What the task asks >> Without including any picture, return the complete set of records exactly.

++++ Supplied information

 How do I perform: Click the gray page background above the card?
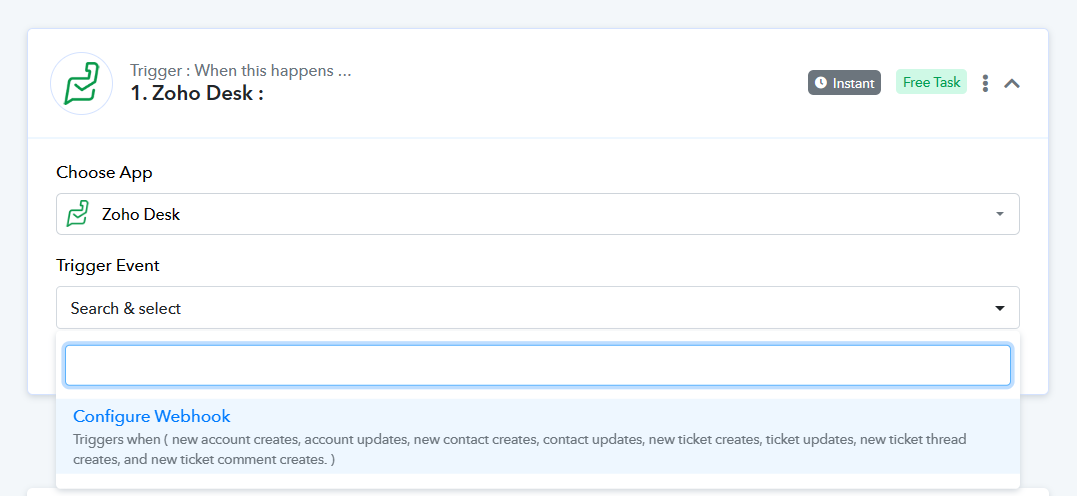(538, 14)
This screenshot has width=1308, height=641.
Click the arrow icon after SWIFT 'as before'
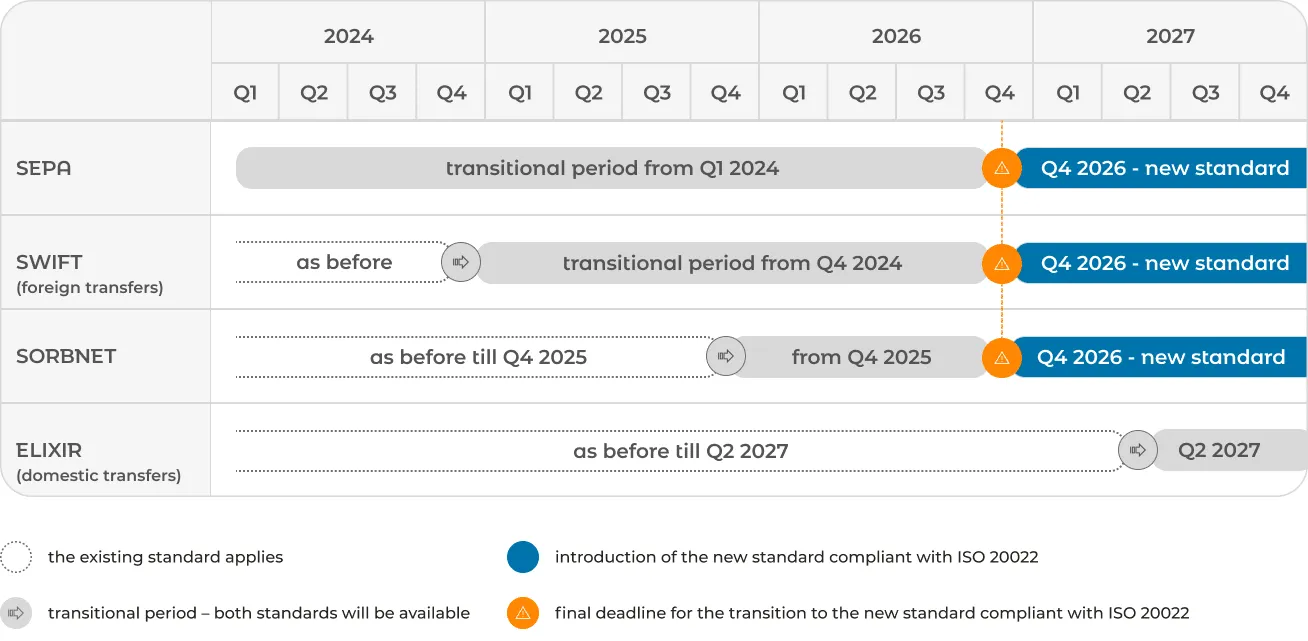coord(461,262)
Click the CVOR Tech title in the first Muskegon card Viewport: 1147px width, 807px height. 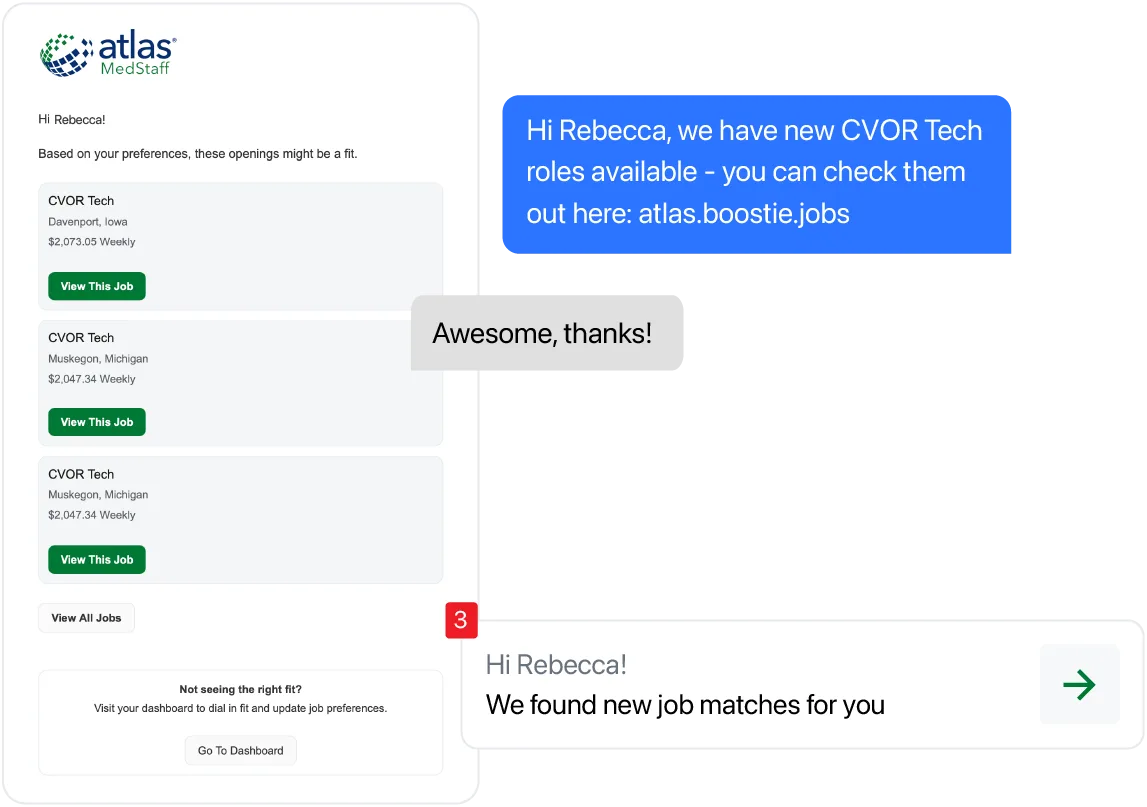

++++++++

Task output >>
 How do I perform: Click the gray page background above the card?
(538, 14)
This screenshot has width=1308, height=641.
Click the arrow icon after SWIFT 'as before'
coord(461,262)
Click the CVOR Tech title in the first Muskegon card Viewport: 1147px width, 807px height. 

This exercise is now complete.